_TEXTAUSZUG:_
=======
He höher der Börsenwert, desto eher gibt's einen CDO
Grundsätzlich gilt: Je höher der Börsenwert eines Unternehmens, desto größer auch die Wahrscheinlichkeit, dass ein CDO im Management sitzt. So verfügten 33 Prozent der Unternehmen mit einem Börsenwert jenseits der 18 Milliarden Dollar (16,2 Milliarden Euro) über einen CDO, bei einem Börsenwert von 8,7 bis 18 Milliarden Dollar war dies nur noch bei 18 Prozent der Fall.
Die Aufgaben und somit auch die Anforderungen an einen CDO unterscheiden sich von Branche zu Branche und von Unternehmen zu Unternehmen. „Während es den kosumentenorientierten Branchen wie der Unterhaltungsindustrie darum geht, Customer Experience und Konnektivität zu verbessern, arbeiten Versicherer und Banken darüber hinaus auch daran, ihre internen Abläufe komplett zu digitalisieren“, so Acker.
Fünf Typen von CDO
Was ihn auszeichnet: Er fokussiert sich auf die Entwicklung der digitalen Strategie und fördert Innovation im Unternehmen. Seine Kernaufgabe besteht darin, das existierende Geschäft durch den Einsatz von digitalen Technologien zu transformieren und auf dem Weg zu einem weitgehend digitalen Unternehmen neue Impulse zu geben.
Für welche Unternehmen er sich eignet: Industrieunternehmen sowie eher traditionelle Betriebe in der Chemie-, Öl-, Gas- und Bergbau-Branche.
Was ihn auszeichnet: Im Gegensatz zum Progressive Thinker geht dieser CDO bei der Entwicklung digitaler Geschäftsmodelle mit einer zupackenden Mentalität vor, um neue Umsätze zu erschließen. Er bringt Ideen und Technologien von außerhalb der Industrie ins Unternehmen ein und fördert damit neues Denken. Er scheut auch nicht davor zurück, das existierende Geschäftsmodell zu kannibalisieren oder in Frage zu stellen.
Für welche Unternehmen er sich eignet: Gerade für Unternehmen, die wegen der Digitalisierung vor extremen Veränderungen stehen – etwa verbraucherorientierte Branchen –, können sie eine wertvolle Stütze sein.
=======
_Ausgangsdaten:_

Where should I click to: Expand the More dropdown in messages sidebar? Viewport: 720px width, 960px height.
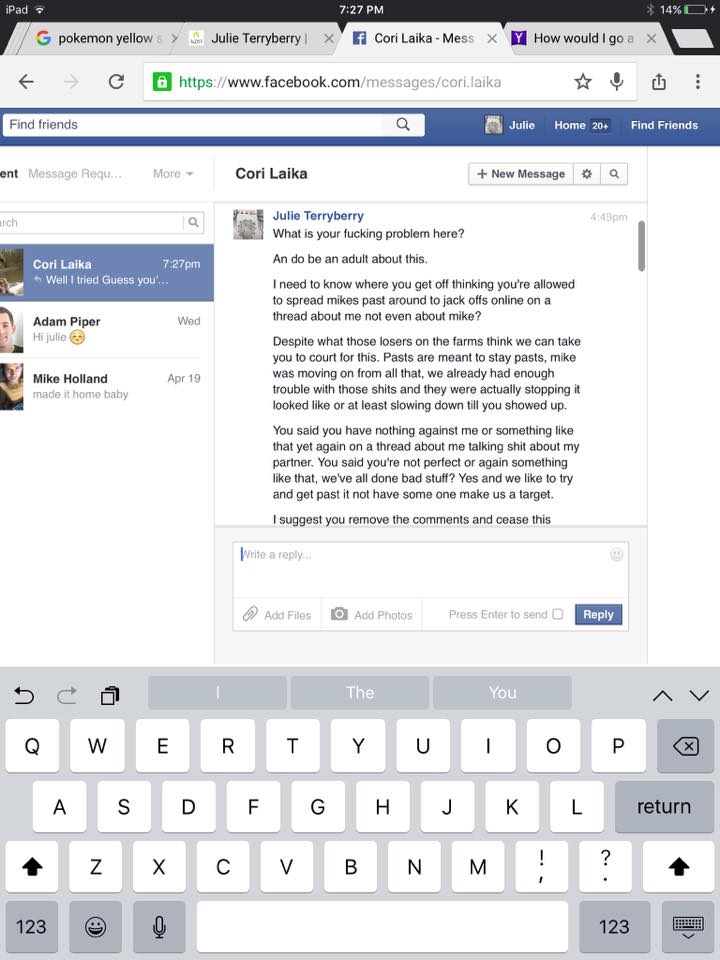click(x=173, y=174)
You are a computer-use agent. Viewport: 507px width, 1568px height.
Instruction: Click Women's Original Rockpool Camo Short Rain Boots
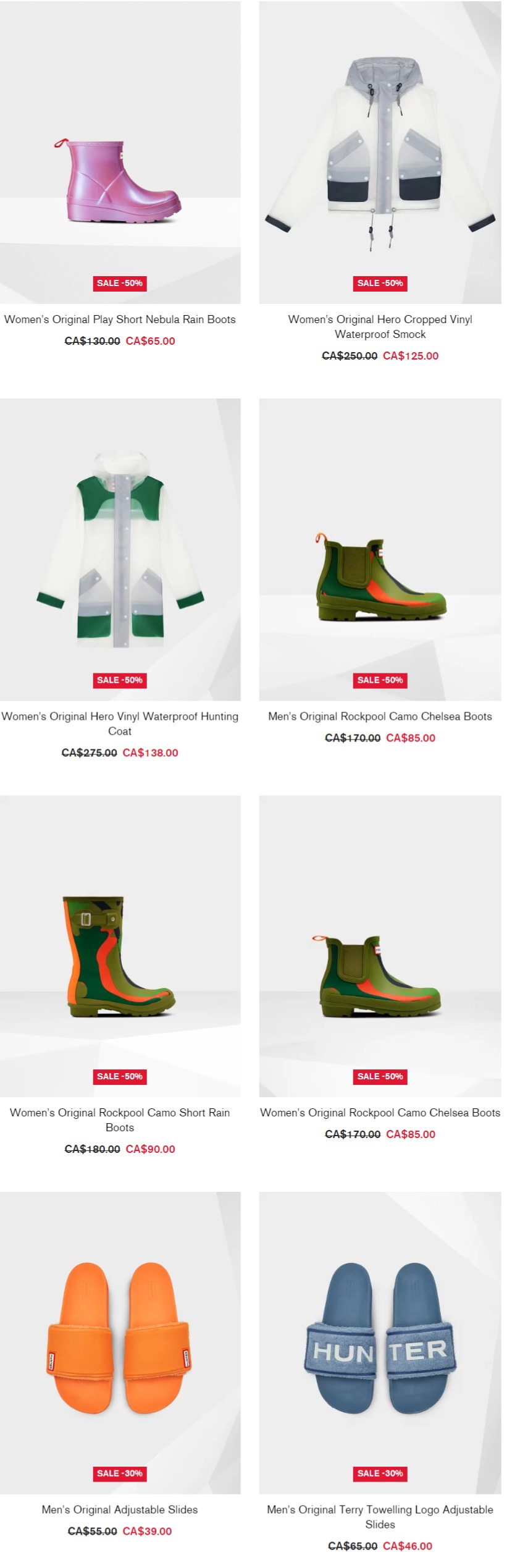120,1120
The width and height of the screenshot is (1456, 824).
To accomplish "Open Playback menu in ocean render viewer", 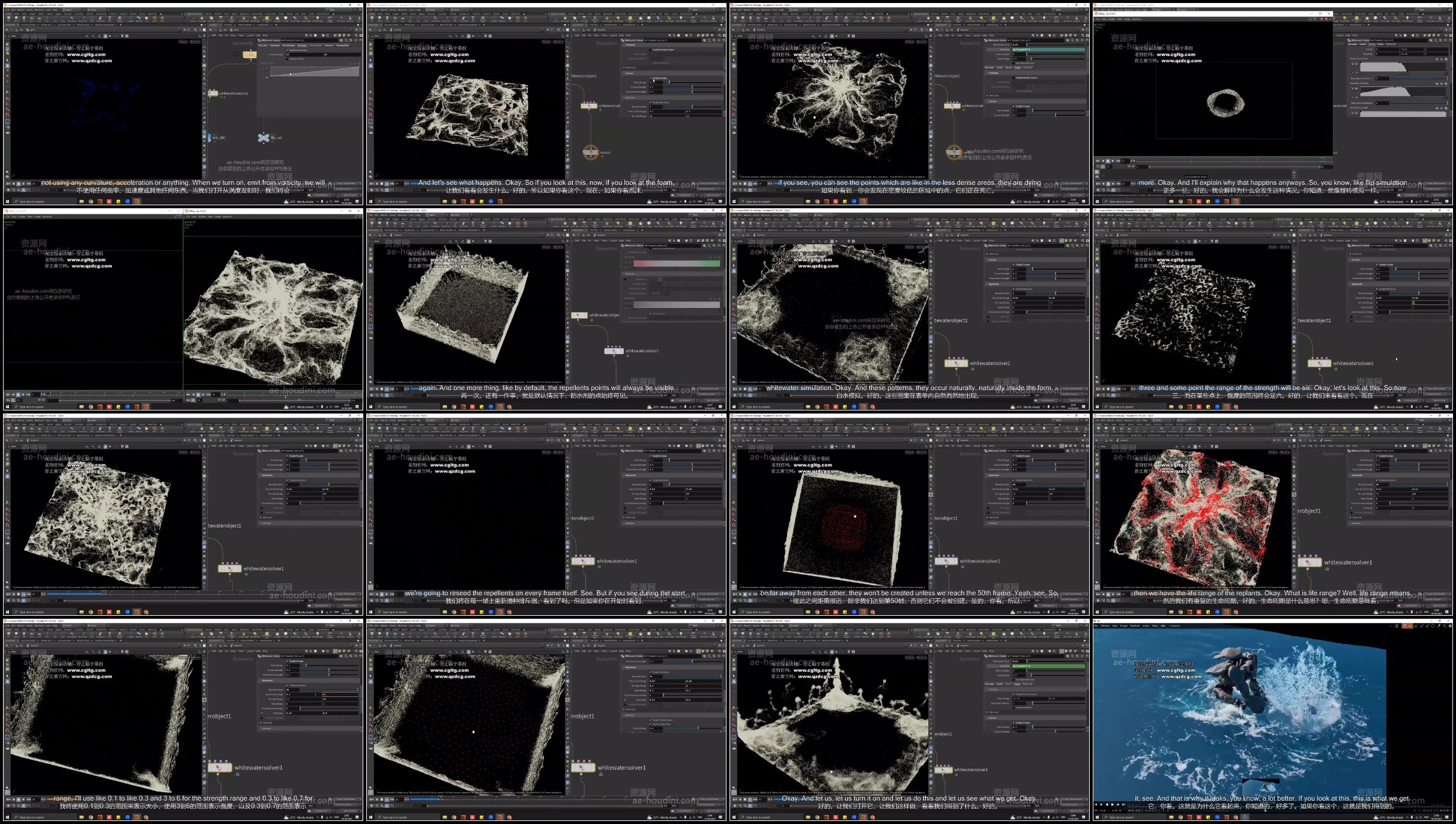I will [x=1135, y=625].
=======
_ZU BEARBEITENDE AUFGABEN:_
- a) Aktualisiere den Textauszug von „Für welche Unternehmen er sich eignet: Industrieunternehmen“ bis einschließlich „Frage zu stellen.“, indem du „Industrieunternehmen“ durch „Fertigungsunternehmen“ ersetzt, und gib diesen Teil vollständig wieder.
- b) Prüfe anhand des Textauszugs, ob die folgenden Aussagen zutreffen: (i) Unter den Unternehmen mit einem Börsenwert von mehr als 18 Milliarden Dollar hatten 33 Prozent einen CDO. (ii) Die Aufgaben eines CDO sind in allen Branchen gleich. (iii) Bei einem Börsenwert von 8,7 bis 18 Milliarden Dollar hatten 25 Prozent der Unternehmen einen CDO.

_LÖSUNGEN:_
- a)
Für welche Unternehmen er sich eignet: Fertigungsunternehmen sowie eher traditionelle Betriebe in der Chemie-, Öl-, Gas- und Bergbau-Branche.
Was ihn auszeichnet: Im Gegensatz zum Progressive Thinker geht dieser CDO bei der Entwicklung digitaler Geschäftsmodelle mit einer zupackenden Mentalität vor, um neue Umsätze zu erschließen. Er bringt Ideen und Technologien von außerhalb der Industrie ins Unternehmen ein und fördert damit neues Denken. Er scheut auch nicht davor zurück, das existierende Geschäftsmodell zu kannibalisieren oder in Frage zu stellen.

- b)
(i) Ja: „So verfügten 33 Prozent der Unternehmen mit einem Börsenwert jenseits der 18 Milliarden Dollar (16,2 Milliarden Euro) über einen CDO“
(ii) Nein: „Die Aufgaben und somit auch die Anforderungen an einen CDO unterscheiden sich von Branche zu Branche und von Unternehmen zu Unternehmen.“
(iii) Nein: „bei einem Börsenwert von 8,7 bis 18 Milliarden Dollar war dies nur noch bei 18 Prozent der Fall.“